タイトル ブタのゲノム及び遺伝子配列の高精度解読
担当機関 (独)農業生物資源研究所
研究期間 2007~2011
研究担当者 上西博英
両角岳哉
小川智子
金森裕之
土岐大輔
国際ブタゲノムシーケンシングコンソーシアム
発行年度 2012
要約 生物研が参加する国際ブタゲノム解読コンソーシアムは、ブタゲノムの約90%の塩基配列の高精度解読を行った。また約15,000個のブタ遺伝子の配列解読を行い、約25,000個のブタゲノム上の遺伝子の存在を明らかにした。
キーワード ゲノム塩基配列、遺伝子、ブタ、国際コンソーシアム、育種、モデル動物
背景・ねらい ブタにおける抗病性、高繁殖性、高成長性、良食味などの有用形質の改良を効率化するためには、ゲノム解読による原因遺伝子の単離が重要である。
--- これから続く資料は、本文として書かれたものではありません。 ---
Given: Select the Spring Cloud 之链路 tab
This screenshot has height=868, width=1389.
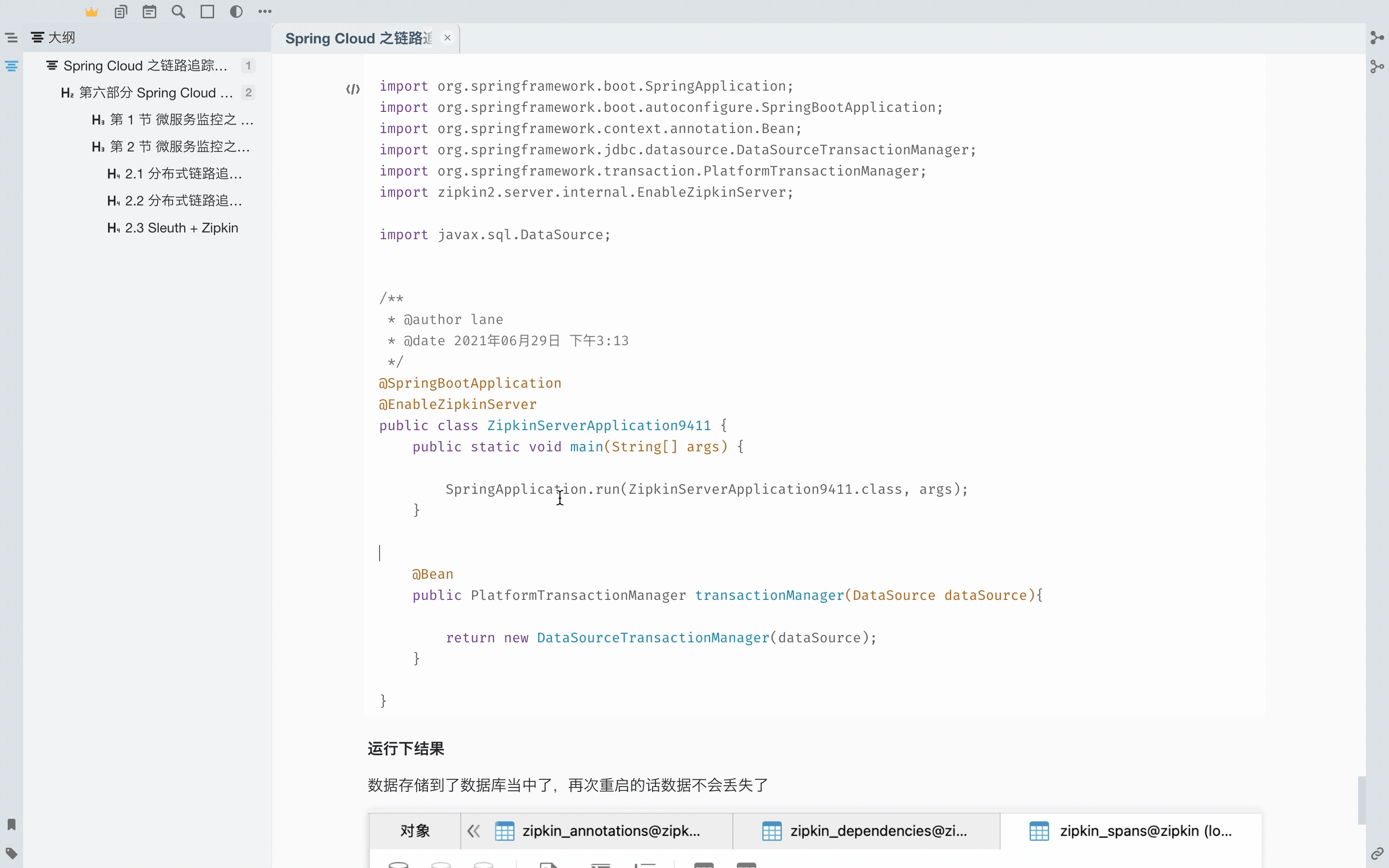Looking at the screenshot, I should [359, 39].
また、医療用実験動物としてのブタの開発においても、ゲノム塩基配列とともに正確な遺伝子配列情報が極めて有用な情報となる。本研究では、国際ブタゲノム解読コンソーシアム(SGSC)に参加し、ゲノム塩基配列の解読に貢献するとともに、ブタゲノム塩基配列上の遺伝子の配列(完全長cDNA)を正確に解読することによって、ブタ遺伝子の数や構造の正確な予測に貢献した。
成果の内容・特徴
  1. SGSCにおいて生物研と農林水産先端技術研究所(JATAFF研)の日本グループは、食肉生産において重要なデュロック種(図1)の第6および第7染色体の一部の解読を担当し、最終的にSGSC全体ではブタゲノム(約28億塩基)の約90%の配列を高精度で解読した(表1)。
  2. 日本グループは、様々な臓器や細胞を用いて完全長cDNAを収集し、31,079個の完全長cDNAの配列を解読した。
  3. 完全長cDNAの配列とSGSCで明らかにしたブタゲノムの概要塩基配列との比較からcDNAのブタゲノム上の位置を特定した(図2)。解読した完全長cDNAはおよそ15,000個の遺伝子に由来するものと推定され、ブタゲノム概要塩基配列上の25,000個の遺伝子予測に大きく貢献した。
  4. SGSCでは、世界各地のブタやイノシシのゲノムについても並行して解読を行い、デュロック種のゲノムとの比較を行った。その結果、イノシシのブタへの家畜化がヨーロッパと東アジアで独立に行われたことや、ヨーロッパとアジアのイノシシがおよそ100万年前に分かれたこと等、進化学的に興味深い知見が明らかになった。
成果の活用面・留意点
  1. 今回解読されたブタゲノムの塩基配列と、他の様々なブタ品種のゲノム塩基配列を比較することで、優良な形質と関連のある遺伝子の位置を明らかにできる。これにより、肉質、繁殖性、抗病性等に優れたブタを選抜する期間が大幅に短縮され、新品種開発の大幅な効率化と加速化が期待される。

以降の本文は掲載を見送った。